You also want to define input and output metrics needed to measure the health and performance of the deal at each stage.

  • Input metrics could be number of demos
  • Output metrics could be conversion of those demos

Within each swim lane in the image above, you want to create well-defined actions that serve as a common language to ensure everyone speaks the same play page.

You’re building out these building blocks and informing these plays to:

  1. Create a rinse-and-repeat approach for aligning GTM functions
  2. Instill intentionality in your teams
  3. Gain agreement on what the gold standard is for what you’re trying to achieve
  4. Win more deals
  5. Create a great customer and employee experience.

Those are the basics of this approach to selling to B2B Enterprise customers in a repeatable way.

Key Takeaways

These revenue plays are not set in stone.
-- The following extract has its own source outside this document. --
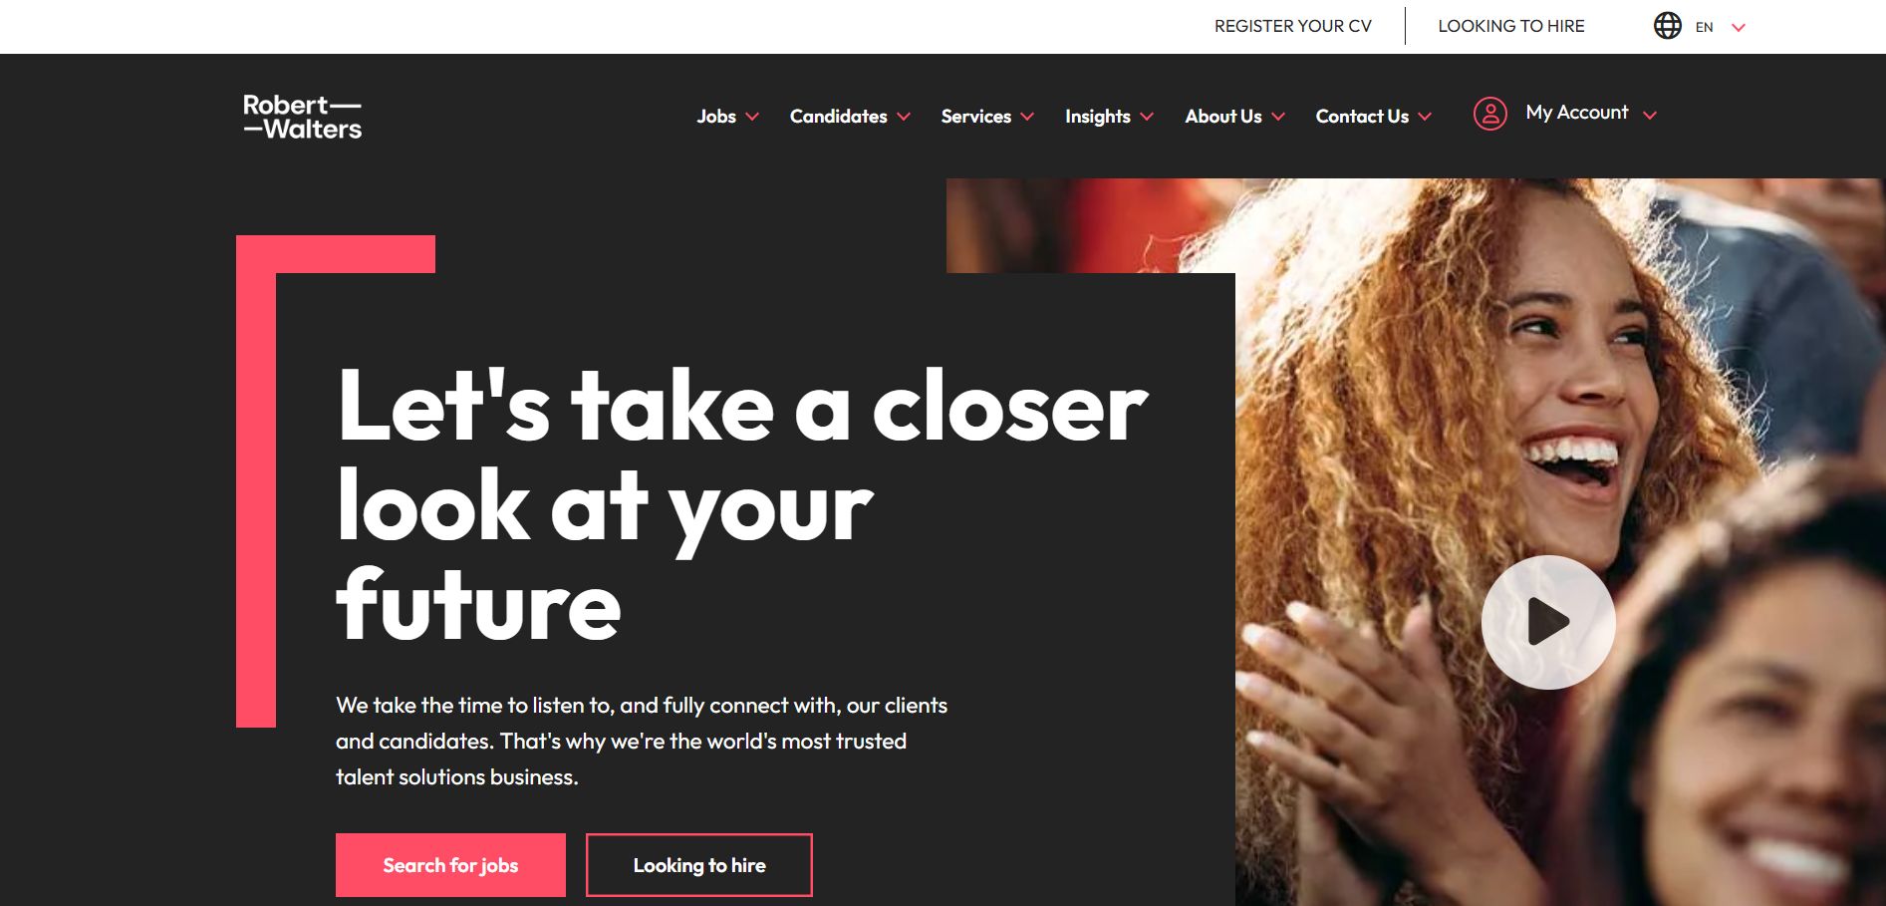
Task: Expand the About Us chevron
Action: (1278, 117)
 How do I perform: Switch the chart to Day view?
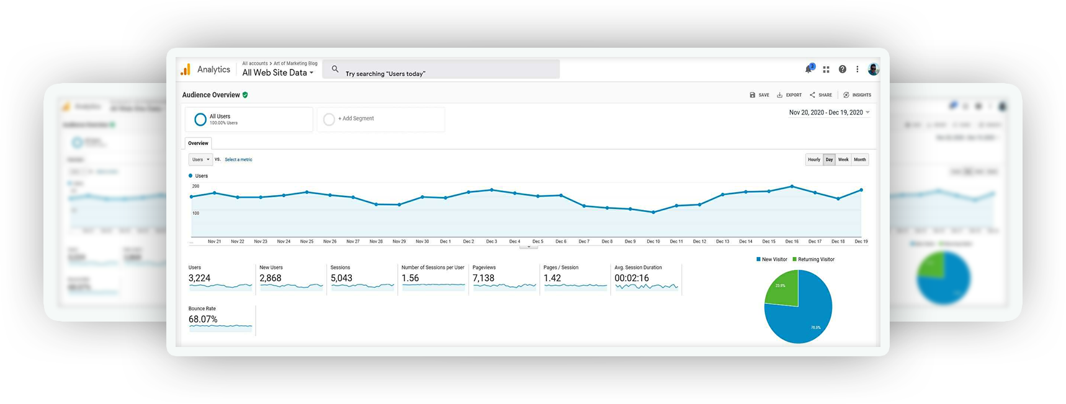pyautogui.click(x=829, y=159)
You’ll continue to evolve, iterate, and improve them as you talk to customers, launch new features, and get new customer objections and use cases.

The goal is to give you a rinse-and-repeat approach to create success at any company growth stage.

The four steps are:

  1. Creating a teaming mindset around a common goal.
  2. Using 9-box to create aha moments and craft a buying vision.
  3. Mapping 9-box to the buyer’s journey and team roles.
  4. Translating and using those building blocks to assemble repeatable revenue plays.